● **EXERCISES TO COMPLETE**
1. Decide whether each statement agrees with the USB drive discussion. Answer yes or no for each, and quote the words of the text that decide it.
(a) The laptop running Win XP Home SP3 has USB3 ports.
(b) Using ExFAT on WinXP requires installing optional package KB955704.
(c) Breaking one of the five back pins leaves the stick unable to work at all.
2. Continue the USB drive discussion, starting after its last sentence.
[Start DOCUMENT EXCERPT]
But on Win XP Home SP3 laptop it says it wants to format it.
This laptop has only USB2 ports.

I rebooted but still wants to format.

How do I get this USB Flash drive to work on WIn XP Home?

Please give me the link if I need to download something.

Thank you !


There are three file systems.

FAT32
NTFS
ExFAT --- WinXP requires install of optional package KB955704

The article is here.

https://web.archive.org/web/20150316...n-us/kb/955704

Finding the driver was tougher, but here it is. Fetched July 2016.
It's the English version.

https://web.archive.org/web/20150602...04-x86-ENU.exe

*******

If that's not it, the device should still have been
backward compatible with USB2 ports.

If you look in the barrel of the USB flash stick,
USB3 has "four in the front, five in the back". You
see the gleam of thin gold from the total nine
contacts.

On my 128GB stick, I broke one of the five pins in the
back, which disables USB3 mode, but the four in the front
still provide USB2 at 30MB/sec.
[End DOCUMENT EXCERPT]
[Start DATA EXTRACT]
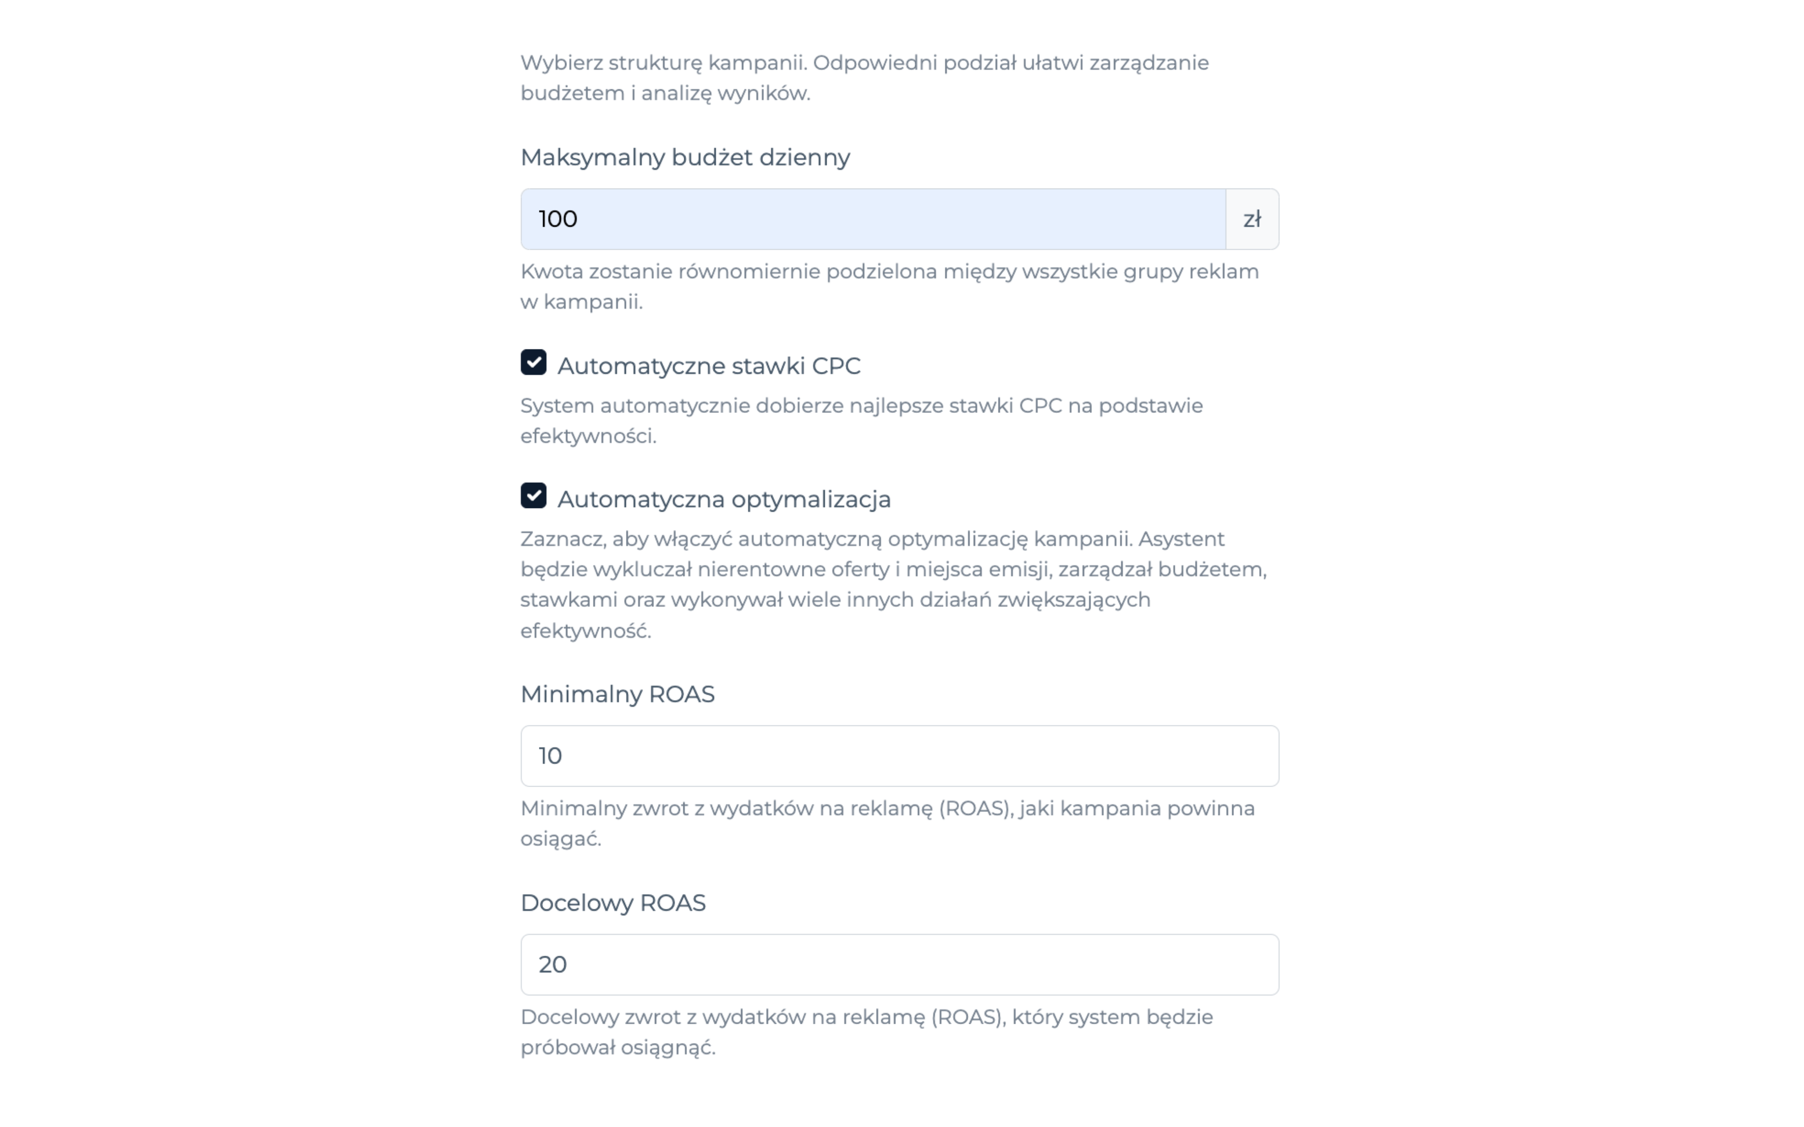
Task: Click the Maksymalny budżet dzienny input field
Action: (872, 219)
[End DATA EXTRACT]
● **TASK-BY-TASK RESULTS**
1.
(a) No: "This laptop has only USB2 ports."
(b) Yes: "ExFAT --- WinXP requires install of optional package KB955704"
(c) No: "but the four in the front still provide USB2 at 30MB/sec."

2.
As I understand it, when first connected, the negotiation
phase may start with the USB2 interface, then switches to
the USB3 interface when it realizes that is available. Only
one set of pins is used at a time, and they don't "run in parallel
for extra bandwidth". So once the USB2 hands off to USB3,
data stops traveling over the USB2 D+ and D-.

When the USB3 stick is plugged into the USB2 port, the
USB3 pins don't touch anything. The negotiation and operation
are then all done on the USB2 pins.

*******

When you plug in the USB3 stick, you can watch the USB port
with this - USBTreeView.

https://www.uwe-sieber.de/usbtreeview_e.html

*******

If you have PTEDIT32, you could check the USB flash stick partition
table, for the ExFAT partition declaration. It's a free utility
packages with an old commercial package. How to get PTEDIT32.exe
is describe in this recent post (archived on this web server).

http://al.howardknight.net/msgid.cgi...nt-email.me%3E

The partition number for ExFAT is 0x07, same as NTFS! Yikes.
So that's not going to help us. Damn.

http://www.win.tue.nl/~aeb/partition...n_types-1.html

*******

I also run this one to check storage devices. I use the
Cygwin version. It must be run as Administrator also, because
it is doing raw reads on the storage media. You'd get an
Error 5 if you forgot.

http://disktype.sourceforge.net/

If you look in Disk Management, the disks are in
an order. When using disktype, you use this kind of syntax

disktype /dev/sda # Corresponds to disk on first row of Disk Management
disktype /dev/sdb # Corresponds to disk on second row of Disk Management

But using Cygwin is an acquired taste. If you know how to
set it up, it would be worth getting the program, but some
might be frustrated by the effort.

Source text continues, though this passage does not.